- TASK DESCRIPTION -
Among the entries below, find the lines with "resolution" and copy them.

- RECORDS SHOWN -
*** Block opens ***

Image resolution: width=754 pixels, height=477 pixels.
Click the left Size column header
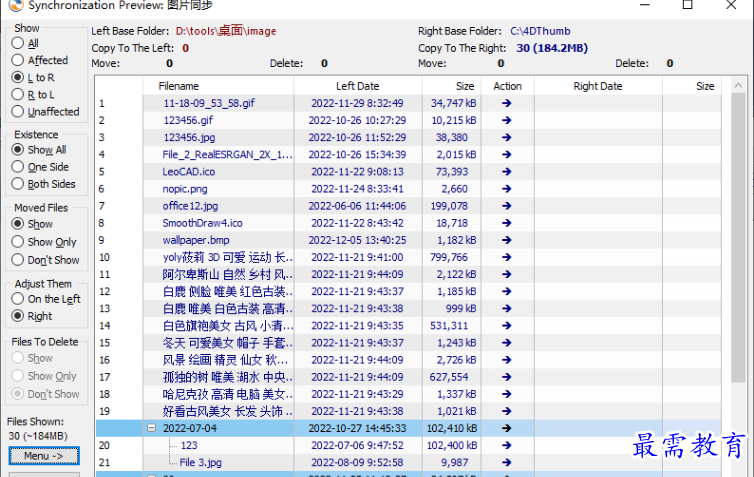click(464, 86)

*** Block closes ***
*** Block opens ***

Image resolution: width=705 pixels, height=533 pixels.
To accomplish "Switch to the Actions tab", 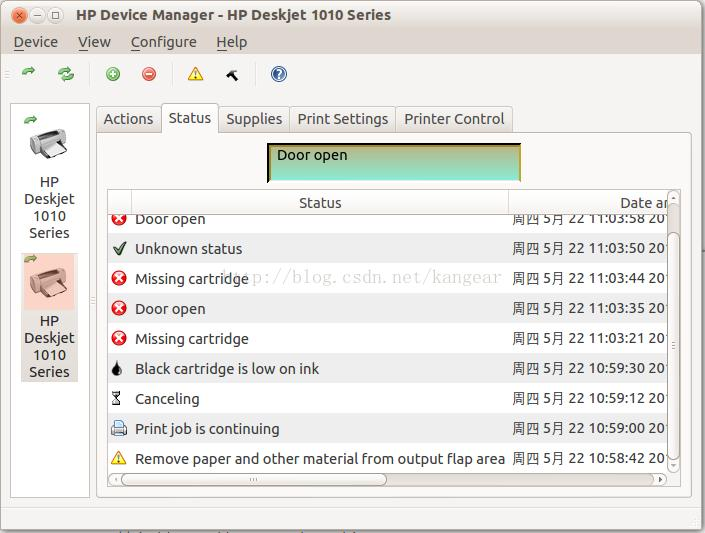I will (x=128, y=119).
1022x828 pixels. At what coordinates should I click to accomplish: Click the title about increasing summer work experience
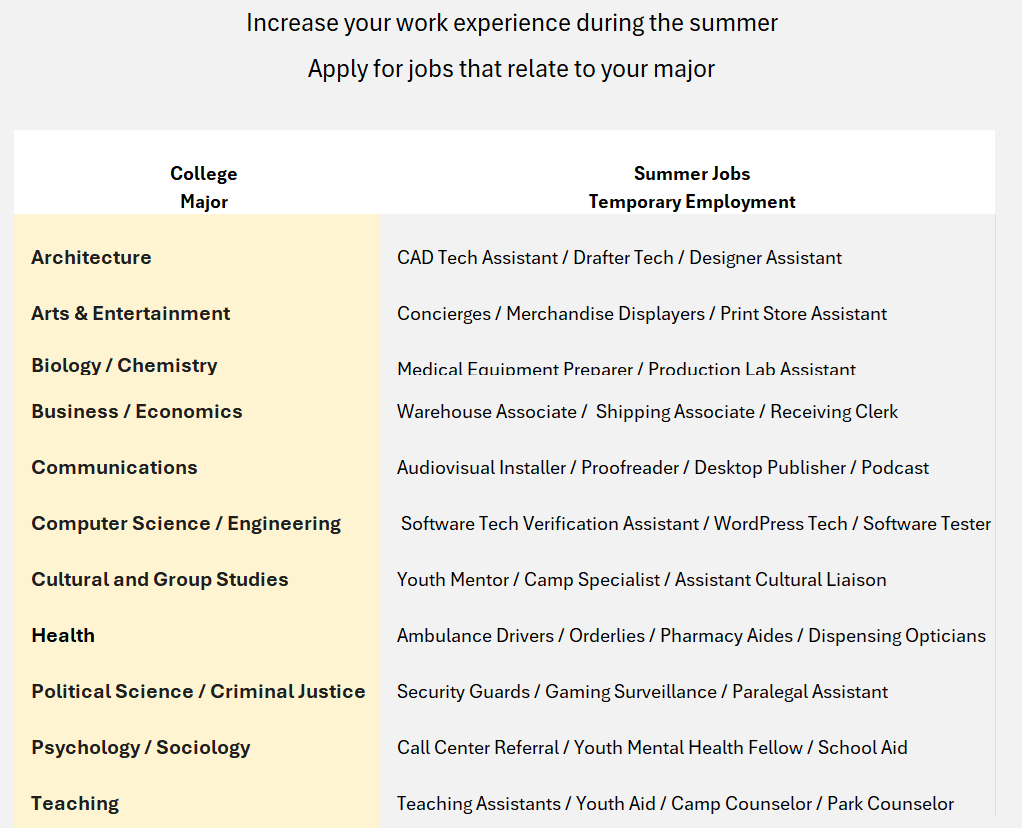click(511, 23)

*** Block closes ***

- EXERCISE SOLUTION -
Image resolution: width=754 pixels, height=477 pixels.
Image resolution: width=705 pixels, height=533 pixels.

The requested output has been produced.